Short exercise: Please reproduce every one of the following records word for word, keeping the lines in their original order.

Supplied material:

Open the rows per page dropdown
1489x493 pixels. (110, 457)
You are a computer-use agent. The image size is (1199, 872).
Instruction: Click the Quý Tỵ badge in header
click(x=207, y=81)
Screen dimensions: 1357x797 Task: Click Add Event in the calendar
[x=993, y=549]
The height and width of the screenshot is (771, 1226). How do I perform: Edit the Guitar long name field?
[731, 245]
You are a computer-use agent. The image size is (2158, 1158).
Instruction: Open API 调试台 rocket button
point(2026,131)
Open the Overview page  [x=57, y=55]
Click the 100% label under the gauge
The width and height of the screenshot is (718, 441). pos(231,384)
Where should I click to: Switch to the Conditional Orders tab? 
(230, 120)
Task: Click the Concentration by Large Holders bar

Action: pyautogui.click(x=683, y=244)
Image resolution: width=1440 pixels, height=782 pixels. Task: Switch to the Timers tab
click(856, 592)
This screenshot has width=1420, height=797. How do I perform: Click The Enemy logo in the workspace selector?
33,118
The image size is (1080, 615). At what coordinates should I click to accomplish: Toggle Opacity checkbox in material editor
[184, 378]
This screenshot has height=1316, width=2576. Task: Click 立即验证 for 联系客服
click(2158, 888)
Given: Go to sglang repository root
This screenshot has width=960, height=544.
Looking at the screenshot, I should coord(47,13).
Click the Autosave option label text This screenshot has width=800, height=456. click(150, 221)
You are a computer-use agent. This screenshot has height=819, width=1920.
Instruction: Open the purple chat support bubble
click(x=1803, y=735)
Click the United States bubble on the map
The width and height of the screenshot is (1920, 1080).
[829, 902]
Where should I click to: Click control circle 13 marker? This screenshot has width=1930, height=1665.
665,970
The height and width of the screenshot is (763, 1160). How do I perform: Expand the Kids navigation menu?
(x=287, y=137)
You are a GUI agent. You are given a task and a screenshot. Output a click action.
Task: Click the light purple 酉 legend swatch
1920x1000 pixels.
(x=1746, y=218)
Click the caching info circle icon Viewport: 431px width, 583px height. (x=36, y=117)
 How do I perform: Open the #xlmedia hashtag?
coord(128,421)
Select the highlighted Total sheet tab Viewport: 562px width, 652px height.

Correct output:
Open the rows per page dropdown
1489x493 pixels. (110, 457)
You are a computer-use agent. The image size is (1199, 872).
Instruction: Click the Quý Tỵ badge in header
click(x=207, y=81)
Screen dimensions: 1357x797 Task: Click Add Event in the calendar
[x=993, y=549]
The height and width of the screenshot is (771, 1226). How do I perform: Edit the Guitar long name field?
[731, 245]
You are a computer-use agent. The image size is (2158, 1158).
Instruction: Open API 调试台 rocket button
point(2026,131)
Open the Overview page  [x=57, y=55]
Click the 100% label under the gauge
The width and height of the screenshot is (718, 441). pos(231,384)
Where should I click to: Switch to the Conditional Orders tab? 
(230, 120)
Task: Click the Concentration by Large Holders bar

Action: pyautogui.click(x=683, y=244)
Image resolution: width=1440 pixels, height=782 pixels. Task: Switch to the Timers tab
click(856, 592)
This screenshot has width=1420, height=797. How do I perform: Click The Enemy logo in the workspace selector?
33,118
The image size is (1080, 615). At what coordinates should I click to accomplish: Toggle Opacity checkbox in material editor
[184, 378]
This screenshot has height=1316, width=2576. Task: Click 立即验证 for 联系客服
click(2158, 888)
Given: Go to sglang repository root
This screenshot has width=960, height=544.
Looking at the screenshot, I should coord(47,13).
Click the Autosave option label text This screenshot has width=800, height=456. click(150, 221)
You are a computer-use agent. This screenshot has height=819, width=1920.
Instruction: Open the purple chat support bubble
click(x=1803, y=735)
Click the United States bubble on the map
The width and height of the screenshot is (1920, 1080).
[829, 902]
Where should I click to: Click control circle 13 marker? This screenshot has width=1930, height=1665.
665,970
The height and width of the screenshot is (763, 1160). How do I perform: Expand the Kids navigation menu?
(x=287, y=137)
You are a GUI agent. You are given a task and a screenshot. Output a click action.
Task: Click the light purple 酉 legend swatch
1920x1000 pixels.
(x=1746, y=218)
Click the caching info circle icon Viewport: 431px width, 583px height. (x=36, y=117)
 How do I perform: Open the #xlmedia hashtag?
coord(128,421)
Select the highlighted Total sheet tab Viewport: 562px width, 652px height.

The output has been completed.